Reproduce every line of the listing below word for word, without changing anything.

## begin PROVIDED INFORMATION

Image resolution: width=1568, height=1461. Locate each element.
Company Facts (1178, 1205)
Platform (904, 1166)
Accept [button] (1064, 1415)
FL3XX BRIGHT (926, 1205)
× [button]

## end PROVIDED INFORMATION

**SOLUTION TO THIS EXERCISE**
Image resolution: width=1568, height=1461. Locate each element.
Company Facts (1178, 1205)
Platform (904, 1166)
Accept [button] (1064, 1415)
FL3XX BRIGHT (926, 1205)
× [button]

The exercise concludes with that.